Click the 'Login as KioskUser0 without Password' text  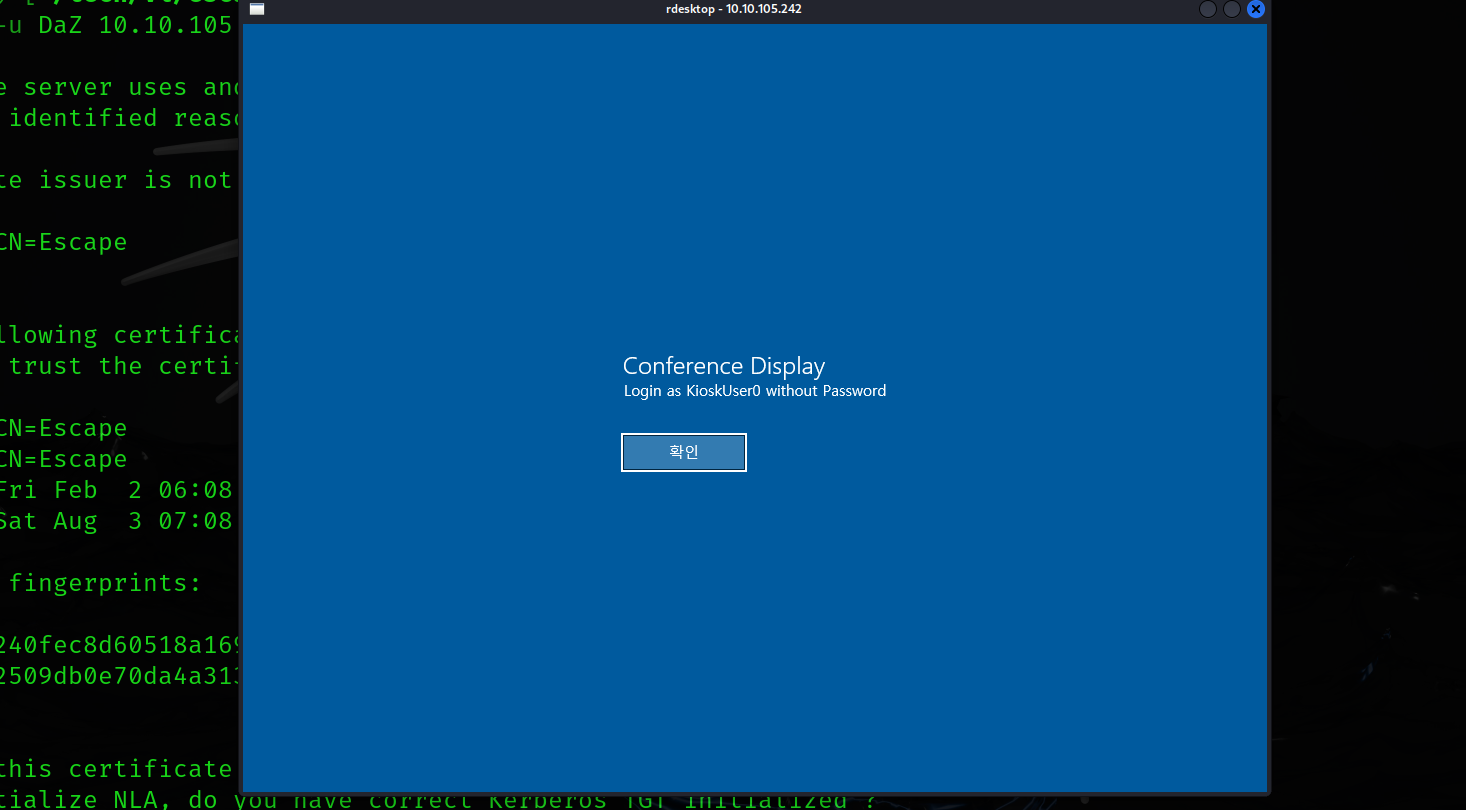tap(755, 391)
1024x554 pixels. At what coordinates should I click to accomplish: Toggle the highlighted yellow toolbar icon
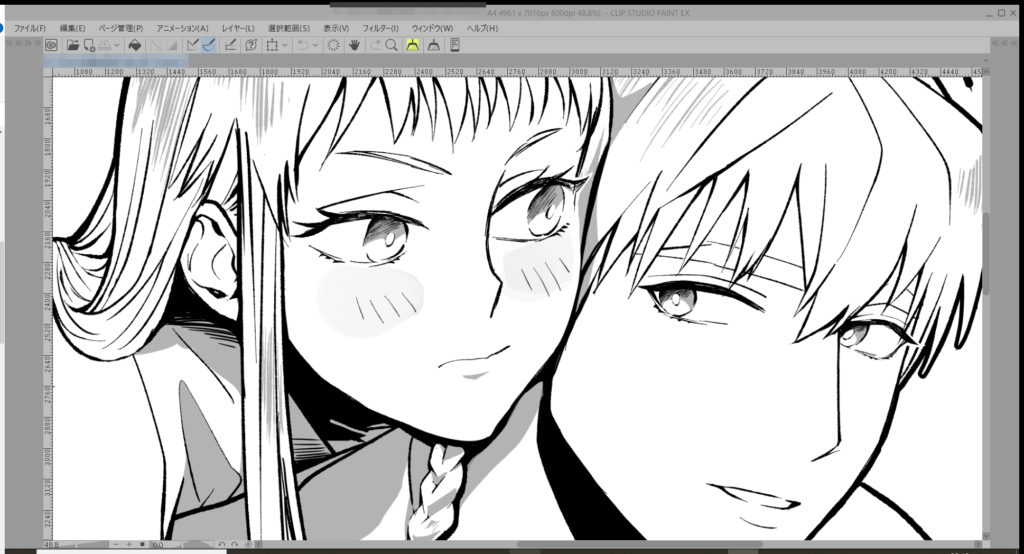pos(412,45)
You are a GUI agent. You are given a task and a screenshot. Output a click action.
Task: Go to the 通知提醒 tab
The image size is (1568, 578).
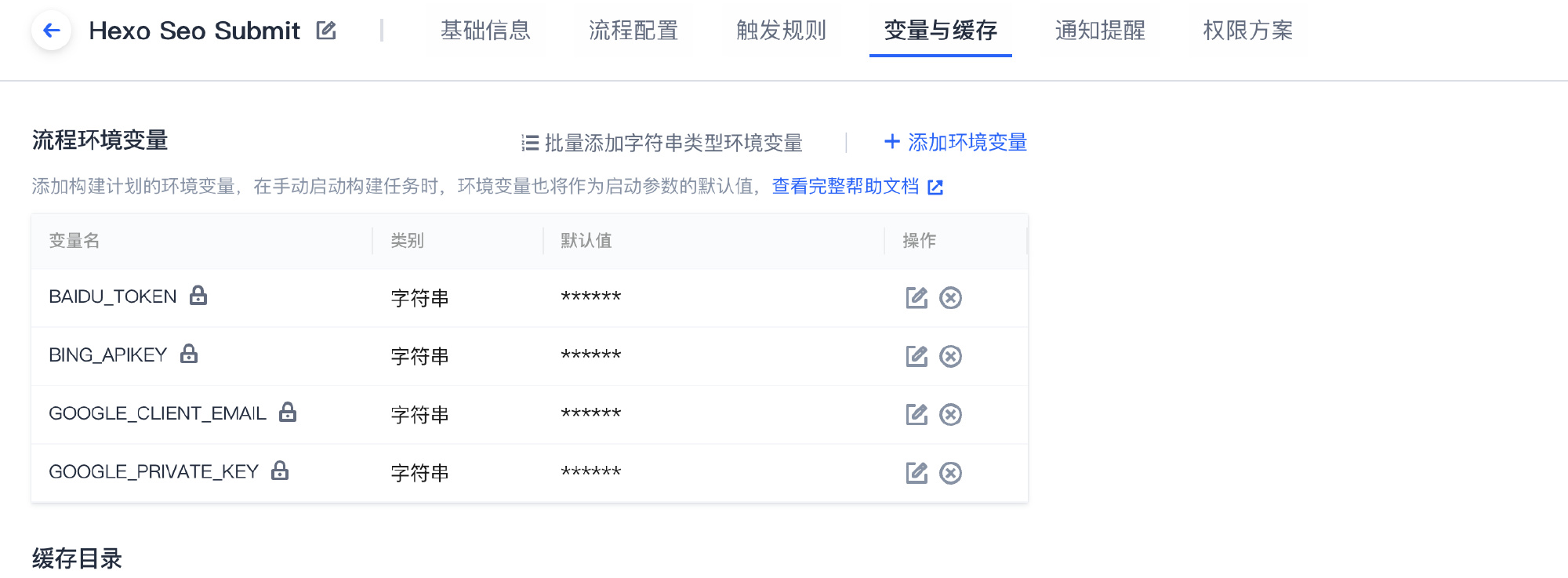pos(1100,31)
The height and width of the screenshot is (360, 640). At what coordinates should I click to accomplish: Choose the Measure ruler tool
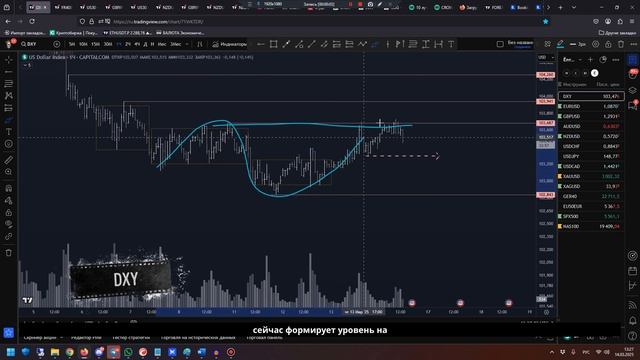click(9, 160)
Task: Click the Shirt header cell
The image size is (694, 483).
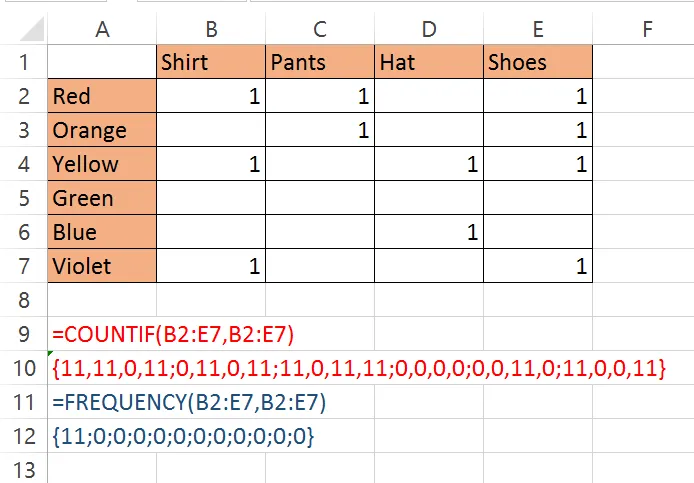Action: point(211,62)
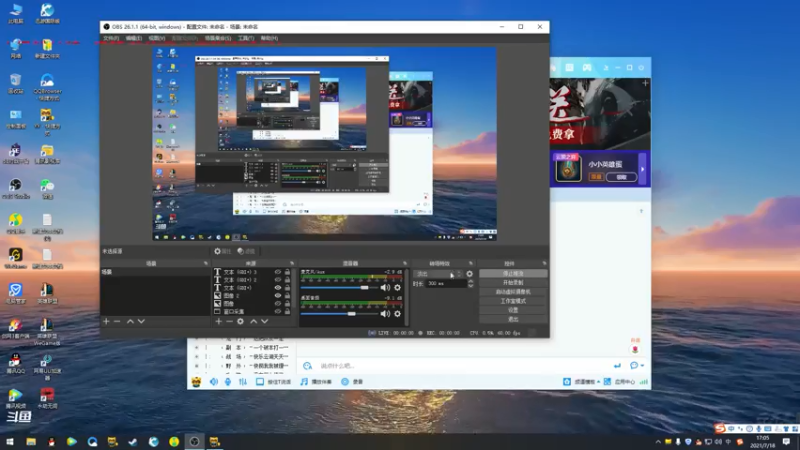The height and width of the screenshot is (450, 800).
Task: Open the 文件(F) menu in OBS
Action: tap(110, 38)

■ **What is being asked**:
Output should consist of the lines above from the one with "Task: Go to the 通知提醒 tab" down to the one with "Task: Click the Shirt header cell", exact and without pictures.

■ **Finished exercise**:
Task: Go to the 通知提醒 tab
The image size is (1568, 578).
pos(1100,31)
The height and width of the screenshot is (360, 640). At what coordinates should I click to accomplish: Choose the Measure ruler tool
click(9, 160)
Task: Click the Shirt header cell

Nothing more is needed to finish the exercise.